== WHAT IS EXPECTED ==
In the records below, the line that contains "The width and" marks the start. Copy it and each line after it through the end, exactly, without pictures.

╭──

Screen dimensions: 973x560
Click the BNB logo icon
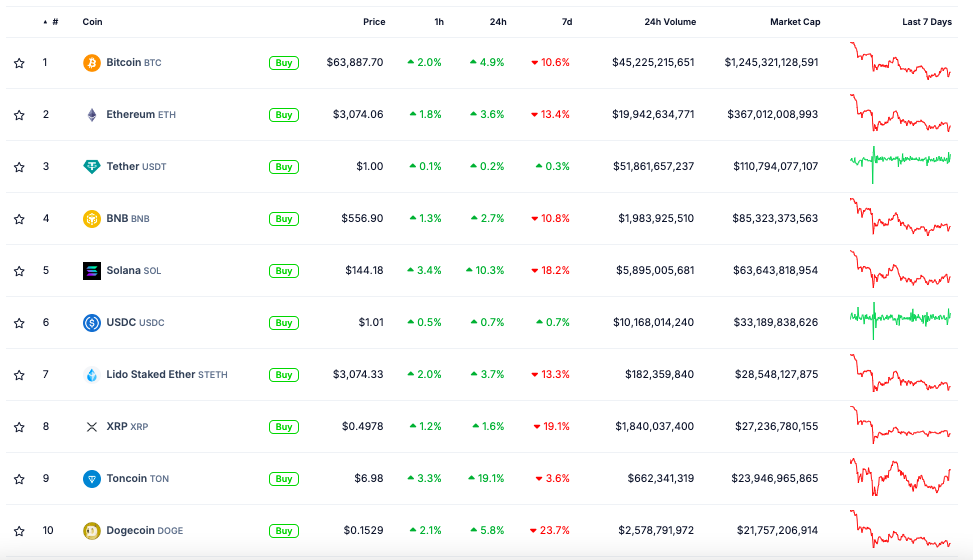[x=91, y=219]
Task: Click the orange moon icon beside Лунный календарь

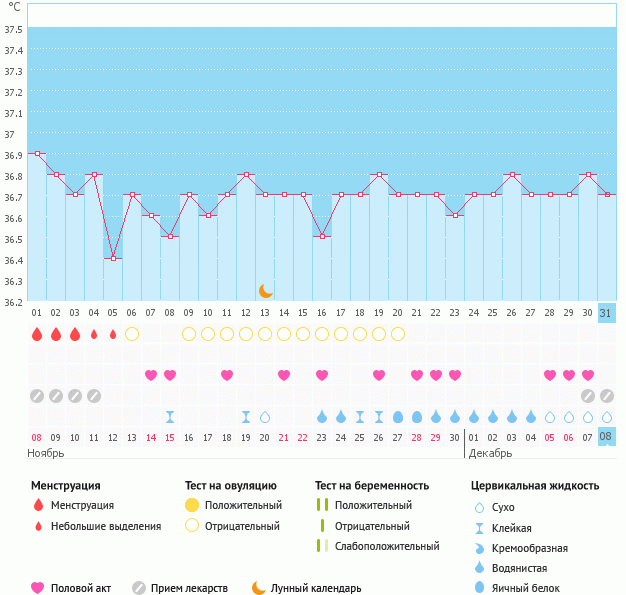Action: 258,588
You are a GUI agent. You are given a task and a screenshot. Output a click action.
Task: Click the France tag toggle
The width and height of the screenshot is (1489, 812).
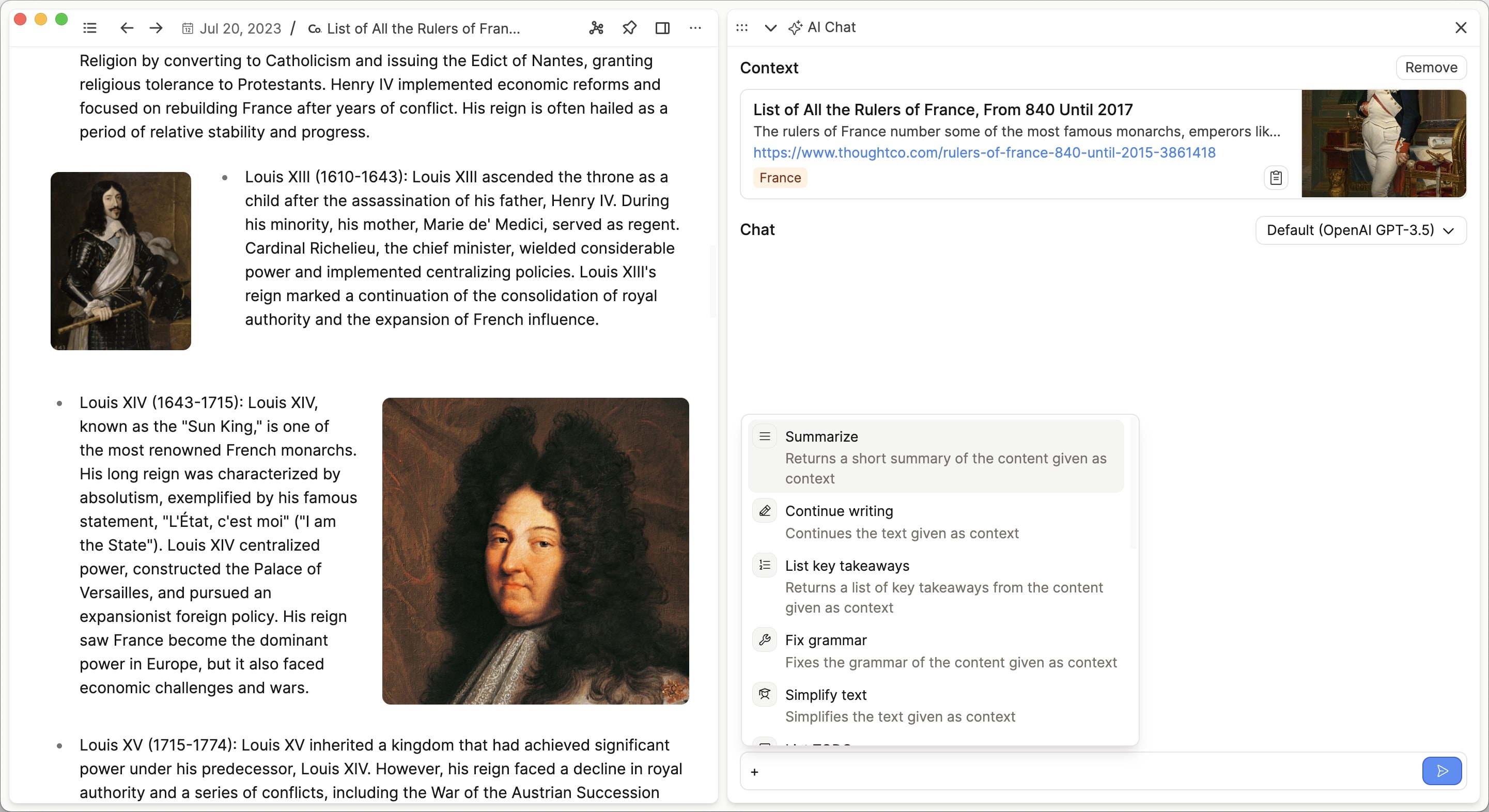click(779, 178)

╰──

== FINISHED TASK ==
The width and height of the screenshot is (1489, 812).
click(779, 178)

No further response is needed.